Задачи ::
a – Перепишите дословно фрагмент отрывка о договоре с польскими послами: всё от «Обязав поляков столь» и вниз до «к смоленскому рубежу.».
b – Процитируйте без изменений строки листинга: всё от строки, где есть «This screenshot has height=1255, width=2559.», и вниз до самого конца листинга, включая обе границы.

Страница ::
================================
Хоть царь и получил с Посольского двора тайное предостережение, что послы коварствуют и что они, подписывая договор, нисколько не намерены исполнять условий оного, а имеют единственно в виду освобождение задержанных соотечественников своих, однако Василий решил ввериться их сомнительной совестливости, как в кораблекрушениях погибающие хватаются за бренную доску. В самом деле, не представлялось другого средства избавить Россию от наводнявших ее польских воинов, а избавление сие было столь нужно для государства, что при малейшей надежде на достижение сей цели естественно было царю действовать несколько наудачу и даже подвергаться опасности быть обманутым. Итак, двадцать пятого июля царь скрепил подписью своей условленный договор176.
В тот же день послы с боярами подписали особую запись следующего содержания: 1) что бояре приняли от послов расписку в получении отысканного в Москве имущества воеводы Сандомирского и его детей; 2) что также под расписки возвращены панам Вольскому, Немоевскому и Войне пожитки их, а купцам польским Седмирацкому и Целярому и цесарским Албану и Завшбургу принадлежащие им товары; 3) что разрешение обоюдных требований об удовлетворении поляков за убиение многих из них в Москве и за утрату неотысканного имущества их, а русских за разорение, претерпенное Россией от поляков, сопровождавших Отрепьева, за отосланные им же сокровища Марине и за забратые Мнишком и другими знатными поляками у русских купцов товары отсрочено до приезда к королю будущих русских послов, а если бы и с ними по сему предмету веденные переговоры не имели успеха, то для окончательного постановления об оном будут назначены по четыре судьи с каждой стороны, которые год спустя после отпуска российских послов будут высланы на границу на речку Ивату между Оршей и Смоленском; 4) что послы принимают на себя обязанность при выезде своем из Москвы написать князьям Рожинскому, Вишневецкому и другим начальникам польским, в Тушине находящимся, увещевая их, чтобы они отстали от самозванца, и вместе с тем послать просить и самого короля о подтверждении сего требования их строгим предписанием своим; 5) что на возвратном пути своем послы будут отсылать обратно в Польшу встречающихся им польских воинов и разошлют во все пограничные польские города и в Лифляндию объявления, чтобы никто в Россию на войну идти не дерзал; 6) что послы поедут прямо к королю в Польшу, избегая всякой ссылки и свидания с поляками, которые не согласятся оставить самозванца, и, наконец 7) что на предполагаемом съезде между Оршей и Смоленском будет также принято в соображение и следуемое России удовлетворение за причиненное ей разорение от Рожинского и Вишневецкого.
Обязав поляков столь определительно, царь приступил немедленно к точному исполнению договора. По повелению его послы и задержанные поляки отправлены были в Польшу под прикрытием отряда, коим предводительствовал боярин князь Владимир Тимофеевич Долгорукий177. Чтобы не проходить через области, уже подвластные неприятелю, Долгорукому предписано было направиться чрез Углич, Тверь и Белую к смоленскому рубежу.
================================
Исходные данные ::
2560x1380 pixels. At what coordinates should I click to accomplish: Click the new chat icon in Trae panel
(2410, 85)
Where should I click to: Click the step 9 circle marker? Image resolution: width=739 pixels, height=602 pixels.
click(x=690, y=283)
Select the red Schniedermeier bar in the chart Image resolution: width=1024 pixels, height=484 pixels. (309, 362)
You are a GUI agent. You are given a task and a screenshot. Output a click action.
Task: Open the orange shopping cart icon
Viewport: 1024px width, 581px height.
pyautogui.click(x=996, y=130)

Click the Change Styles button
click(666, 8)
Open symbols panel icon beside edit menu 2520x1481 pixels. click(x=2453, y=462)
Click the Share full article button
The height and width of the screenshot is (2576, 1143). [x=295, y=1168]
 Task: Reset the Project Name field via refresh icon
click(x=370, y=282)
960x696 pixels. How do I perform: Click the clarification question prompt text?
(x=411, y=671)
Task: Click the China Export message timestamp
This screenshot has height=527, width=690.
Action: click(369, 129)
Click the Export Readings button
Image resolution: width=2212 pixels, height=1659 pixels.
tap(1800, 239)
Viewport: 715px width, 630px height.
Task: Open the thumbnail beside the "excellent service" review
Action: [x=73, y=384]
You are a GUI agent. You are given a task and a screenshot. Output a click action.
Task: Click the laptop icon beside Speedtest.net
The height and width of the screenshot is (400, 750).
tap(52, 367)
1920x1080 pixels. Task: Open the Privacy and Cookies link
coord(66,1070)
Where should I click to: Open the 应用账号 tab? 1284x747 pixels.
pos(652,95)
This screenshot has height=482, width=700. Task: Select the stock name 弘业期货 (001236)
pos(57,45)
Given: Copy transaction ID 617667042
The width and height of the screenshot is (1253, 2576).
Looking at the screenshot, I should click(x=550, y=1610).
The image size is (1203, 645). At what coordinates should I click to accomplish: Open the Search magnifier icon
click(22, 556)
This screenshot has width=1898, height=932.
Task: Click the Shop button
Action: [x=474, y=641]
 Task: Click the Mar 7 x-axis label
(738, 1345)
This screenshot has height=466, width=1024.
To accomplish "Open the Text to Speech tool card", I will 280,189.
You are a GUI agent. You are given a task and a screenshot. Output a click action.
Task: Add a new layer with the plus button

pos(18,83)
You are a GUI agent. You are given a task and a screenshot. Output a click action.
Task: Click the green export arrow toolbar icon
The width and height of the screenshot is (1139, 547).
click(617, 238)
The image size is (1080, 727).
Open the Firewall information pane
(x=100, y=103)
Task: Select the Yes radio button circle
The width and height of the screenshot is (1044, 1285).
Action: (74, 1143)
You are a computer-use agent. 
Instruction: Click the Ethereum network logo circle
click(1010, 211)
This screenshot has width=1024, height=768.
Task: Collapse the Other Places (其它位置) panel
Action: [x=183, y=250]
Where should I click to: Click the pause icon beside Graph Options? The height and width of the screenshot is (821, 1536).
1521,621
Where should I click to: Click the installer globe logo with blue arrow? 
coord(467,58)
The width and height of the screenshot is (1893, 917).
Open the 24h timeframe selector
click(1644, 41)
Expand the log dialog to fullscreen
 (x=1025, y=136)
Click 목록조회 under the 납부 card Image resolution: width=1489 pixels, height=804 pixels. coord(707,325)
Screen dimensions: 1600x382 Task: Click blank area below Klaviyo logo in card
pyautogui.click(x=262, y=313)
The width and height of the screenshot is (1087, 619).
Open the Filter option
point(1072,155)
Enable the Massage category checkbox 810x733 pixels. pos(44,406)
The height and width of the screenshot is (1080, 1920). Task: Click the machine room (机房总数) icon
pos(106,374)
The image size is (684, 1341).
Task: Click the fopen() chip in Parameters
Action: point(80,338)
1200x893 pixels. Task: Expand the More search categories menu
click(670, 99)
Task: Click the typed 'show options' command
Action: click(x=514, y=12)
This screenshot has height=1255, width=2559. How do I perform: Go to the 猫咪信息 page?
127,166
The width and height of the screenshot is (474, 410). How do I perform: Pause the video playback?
================================
Результаты по задачам ::
a –
Обязав поляков столь определительно, царь приступил немедленно к точному исполнению договора. По повелению его послы и задержанные поляки отправлены были в Польшу под прикрытием отряда, коим предводительствовал боярин князь Владимир Тимофеевич Долгорукий177. Чтобы не проходить через области, уже подвластные неприятелю, Долгорукому предписано было направиться чрез Углич, Тверь и Белую к смоленскому рубежу.

b –
This screenshot has height=1255, width=2559. How do I perform: Go to the 猫咪信息 page?
127,166
The width and height of the screenshot is (474, 410). How do I perform: Pause the video playback?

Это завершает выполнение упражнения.